REQUIRED WORK — Copy out every line of the items below exactly, but omit the pictures.

SUPPLIED RECORDS —

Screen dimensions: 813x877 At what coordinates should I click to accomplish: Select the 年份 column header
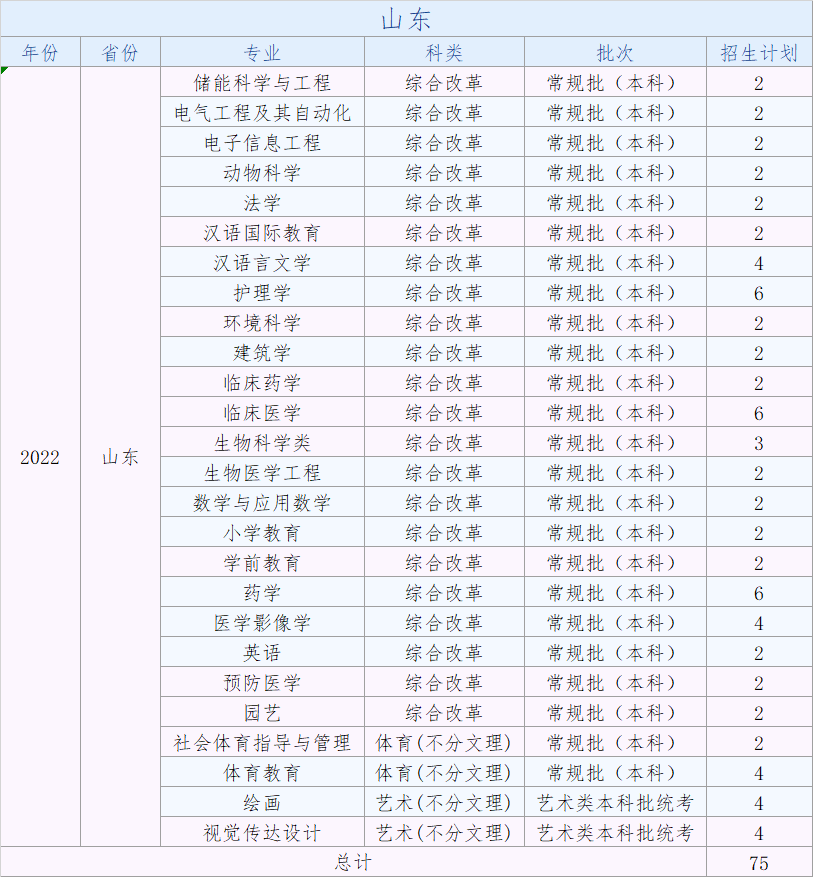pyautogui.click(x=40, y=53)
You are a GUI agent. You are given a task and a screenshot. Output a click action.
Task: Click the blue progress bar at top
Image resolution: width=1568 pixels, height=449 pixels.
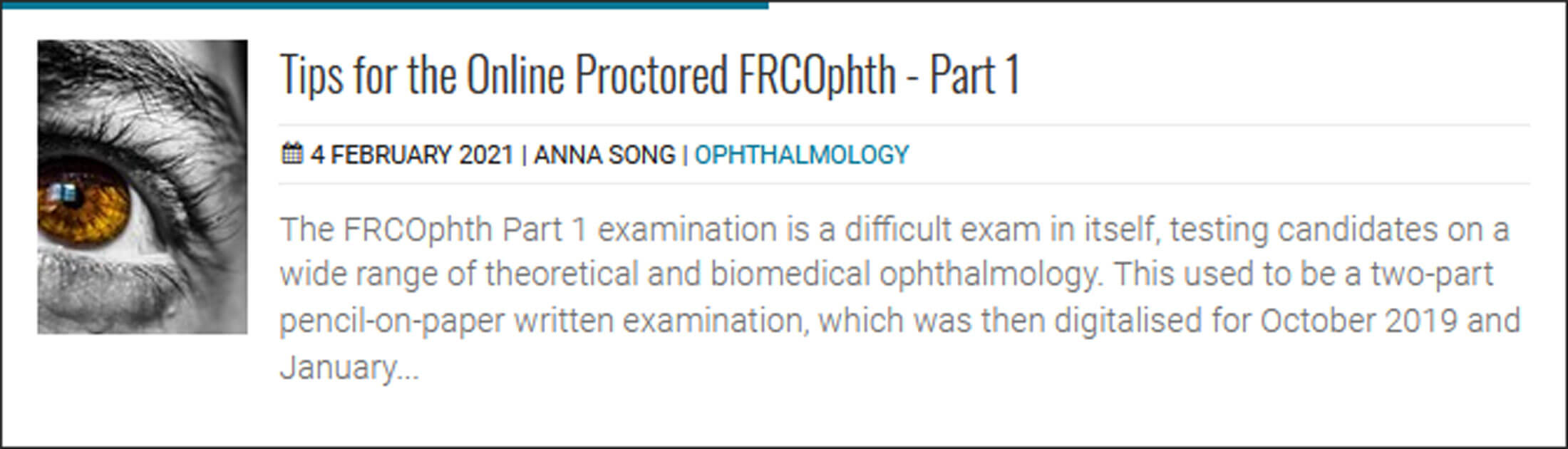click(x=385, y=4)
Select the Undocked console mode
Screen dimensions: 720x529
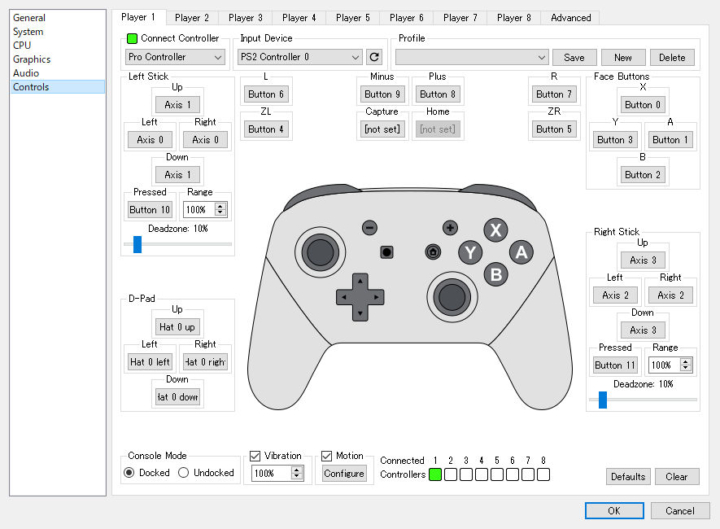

PROBLEM SOLUTION —
Screen dimensions: 813x877 At what coordinates should I click to accomplish: Select the 年份 column header
pyautogui.click(x=40, y=53)
You are a GUI agent. You are given a task and a screenshot. Output a click action.
Task: Click the blue progress bar at top
Image resolution: width=1568 pixels, height=449 pixels.
click(x=385, y=4)
Select the Undocked console mode
Screen dimensions: 720x529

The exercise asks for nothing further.